To be honest, the federal government should destroy the dairy board at the same time as the wheat board. Then all farm sectors can feast or famine.

Do you like starving? I did not for the last 10 years.

– Delwyn J.J. Jansen,

LeRoy, Sask.

Easy to insult

I was quite taken aback to hear (federal agriculture) minister (Gerry) Ritz describe the majority of farmers in my district as the “tin foil hat decoder ring crowd” for supporting single desk selling.

Minister Ritz, recognizing that one seller can command a higher price than multiple sellers doesn’t make us crazy. It makes us entrepreneurs, ones who care more about our bottom line than partisan politics.

I’m more curious as to what the minister’s comments say about him, actually. Sixty percent of the farmers in my district supported my campaign in the last CWB director elections. I campaigned on a platform of supporting the single desk, against an incumbent who supported the myth of the dual market.

I would think that another elected politician would support the democratic will of the farmers who voted for me. I guess, though, it is easier to insult the farmers in my district.

It appears that the minister is unwilling to accept that perhaps he should be listening to more of the 70,000 grain producers in Western Canada rather than the 130 members of the Western Barley Growers and the 400-odd members of the Western Canadian Wheat Growers.

Perhaps he should also be listening to the farmer-elected directors on the CWB instead of telling us to get the hell out of this government’s way!

– Kyle Korneychuk,

CWB Board District 7,

Pelly, Sask.

Societal blame

Robert Latimer was sentenced for his daughter’s murder due to society’s failure.

If the Latimers would have lived in town, it would have been less of a problem for one of them to look after their daughter because one person would be working.

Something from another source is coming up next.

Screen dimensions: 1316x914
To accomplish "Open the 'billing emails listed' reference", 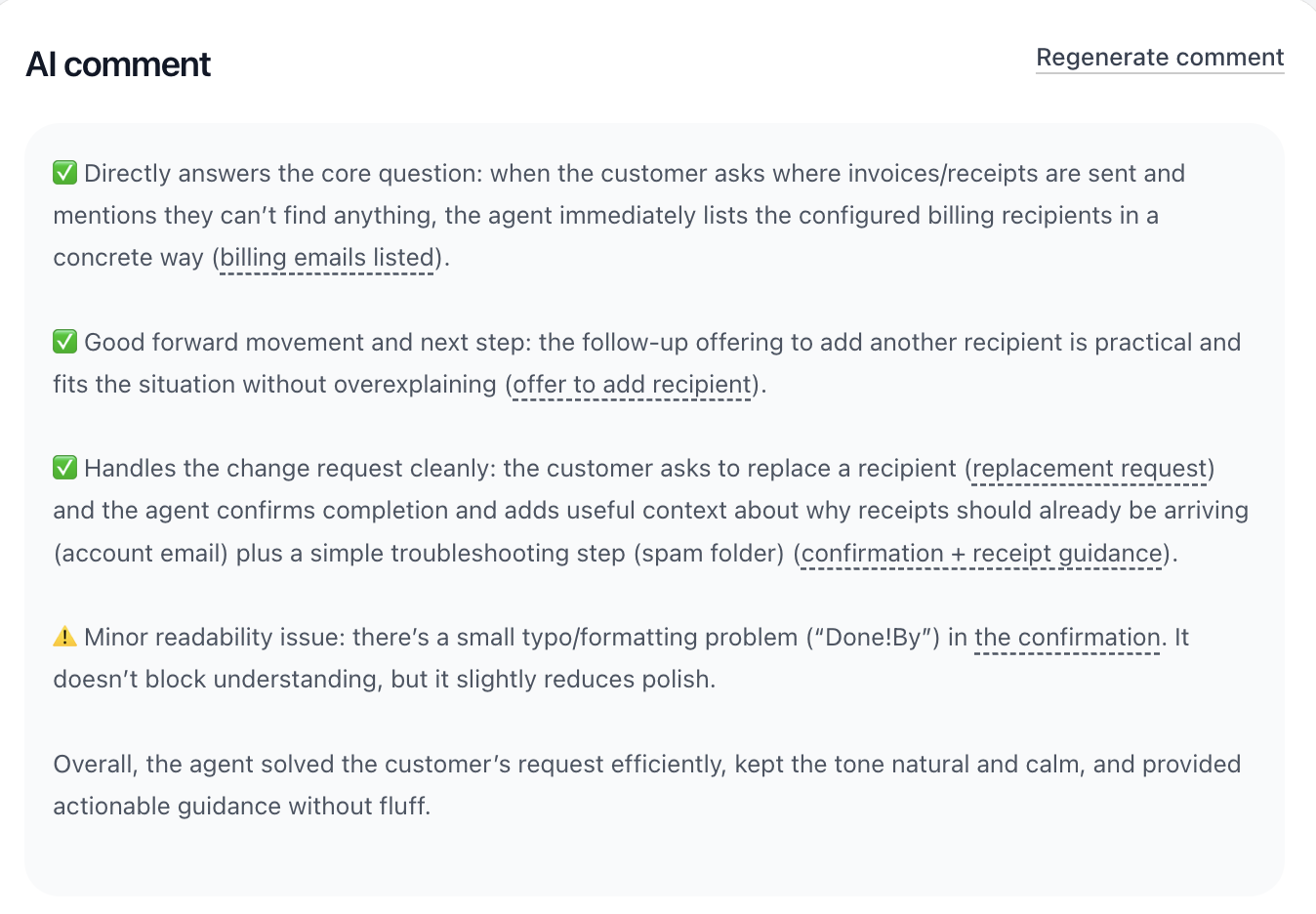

Living on a farm a lot of time requires two people to do things outside and as one always had to be with the daughter, as I understand she could not be left alone.

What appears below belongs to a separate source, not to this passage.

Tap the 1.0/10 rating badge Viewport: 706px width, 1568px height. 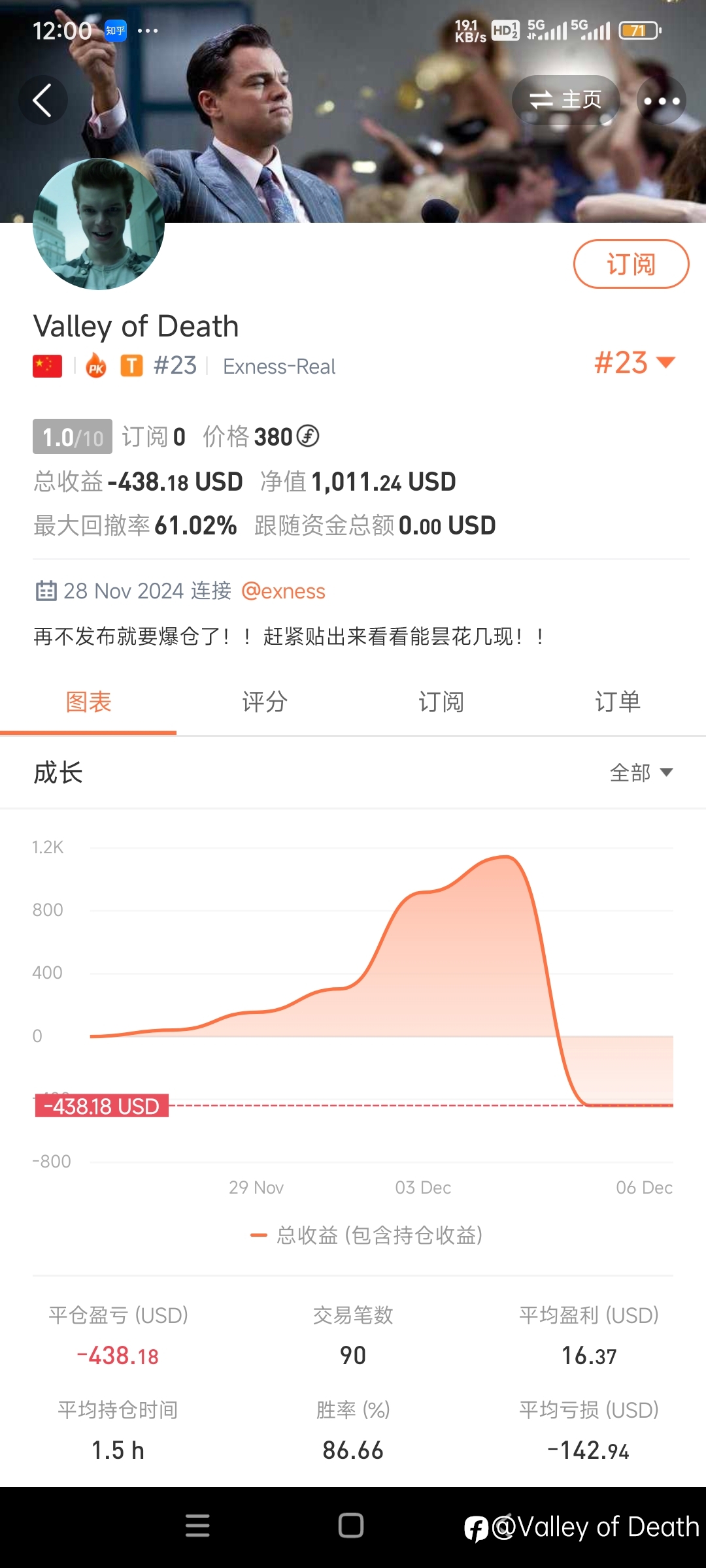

The government and aid society should have provided them help with labour.

When (Tracy Latimer) was put into a home so the Latimers could take a holiday, she lost 10 pounds in a short time. … The doctors were to operate on her; she was to be a guinea pig and no way they could make her a normal person.

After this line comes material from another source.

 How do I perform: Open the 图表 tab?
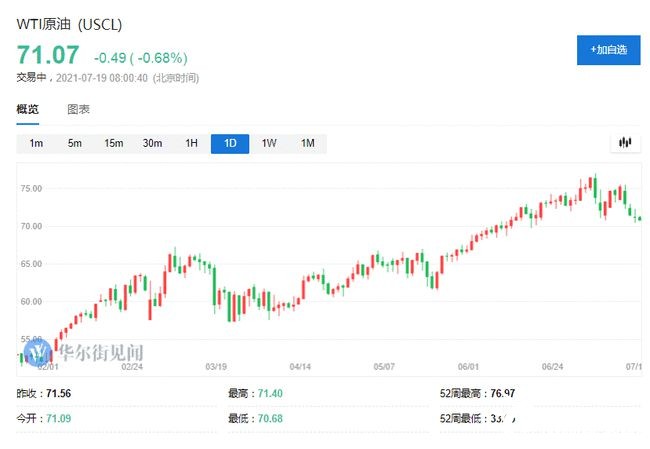click(78, 109)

I’m sure it bothered her parents 24 hours a day to think of her future and it would have driven them to a mental stage due to no help from any society.

The prosecuting lawyer, judge and members of the parole board should have been taking turns looking after her for one week. Then they would have had a better idea of what the Latimers were going through of which was the cause of the murder.

I’m not saying Robert Latimer did the right or wrong thing, but I blame society for what happened.

– Nick Bobyk,

Kamsack, Sask.

Malt barley

Paul Orsak writes, “Our malting industry will wither …Barley production in Canada will shrink.” (Opinion, Feb. 28.) Contrary to what Paul says, these comments are definitely threats and this is fear mongering.

Paul also stated that the world needs a half a million tonnes of new malting capacity per year. He is right and this is good news for my farm. More beer drinkers translate into malt barley demand regardless of where the malt plants are located.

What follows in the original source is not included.